Using yield to create generators in python

Generators are python functions that act like iterators. This abstraction allows you to simplify a lot of your for-loop code, implement lazy evaluation and even create more intelligent value producing iterators.

In today’s post, I’ll go through a basic usage of the yield keyword; the generator that’s created as a result and how you can interact with this function type.

Prime number example

To produce the generator, I’ve written a function that will filter through numbers picking out prime numbers. The algorithm isn’t highly optimised. It’s quite crude/brute-force in its approach, but it’ll be enough for us to understand the generator function.

import math

def primes():
	ps, cur = [2], 3
	yield 2
	while True:
		y = int(math.sqrt(cur))
		c = next((x for x in ps if x < y and (cur % x) == 0), None)

		if c == None:
			yield cur
			ps.append(cur)

		cur += 2

We’re maintaining an internal list of primes that we’ve found. When we come across a potential candidate, we try to divide it by primes that we’ve already found. To cut down on the number of divides, we only go for numbers lower than the square root of the candidate.

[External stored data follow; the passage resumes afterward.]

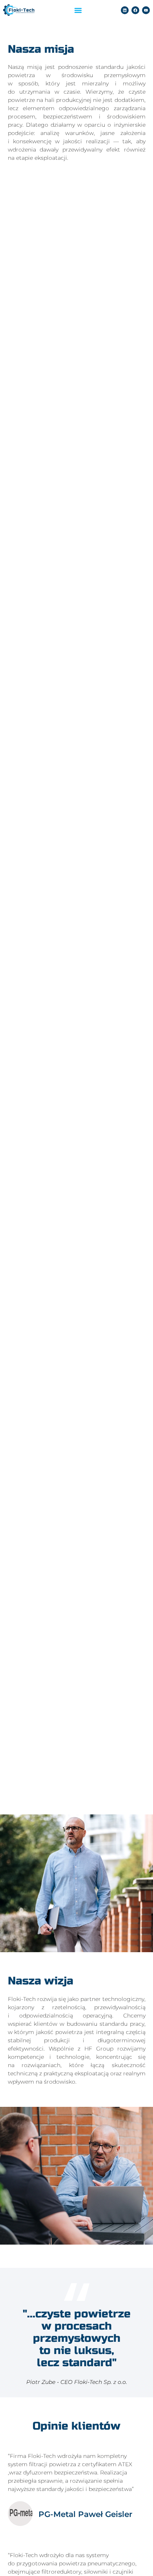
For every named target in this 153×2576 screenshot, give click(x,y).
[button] (78, 10)
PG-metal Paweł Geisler (85, 2514)
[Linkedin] (125, 10)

Note the use of yield. As we call yield, this makes another value available in the iterator. You can see that this is an iterator that doesn’t end. Well, it will end - once the integer data type overflows. If we were using a data type that wasn’t susceptible to this type of overflow, we’d only be limited by the amount of memory in the machine.

Iterating

So, we’ve created what appears to be an infinite list. Testing it out in the REPL:

>>> ps = primes()
>>> ps
<generator object primes at 0x7fa1396e8af0>
>>> ps.next()
2
>>> ps.next()
3
>>> ps.next()
5
>>> ps.next()
7
>>> ps.next()
9
>>> ps.next()
11

ps is the generator, and we’re able to call the next function on it. As we do that, we progress through the iterator. We can start to work with ps now as if it were any other iterator.

Using a list comprehension, we can find the first 10 primes:

>>> ps = primes()
>>> [ps.next() for _ in xrange(1, 10)]
[2, 3, 5, 7, 9, 11, 13, 15, 17]

Using itertools we can get all of the prime numbers under 100:

>>> import itertools
>>> list(itertools.takewhile(lambda x: x < 100, primes()))
[2, 3, 5, 7, 9, 11, 13, 15, 17, 19, 23, 25, 29, 31, 35, 37, 41, 43, 47, 49, 53, 59, 61, 67, 71, 73, 79, 83, 89, 97]

yield allows you to make generators which are the potential to create values, as opposed to the values themselves. It’s not until you start to iterate over the generator that the values start to materialise.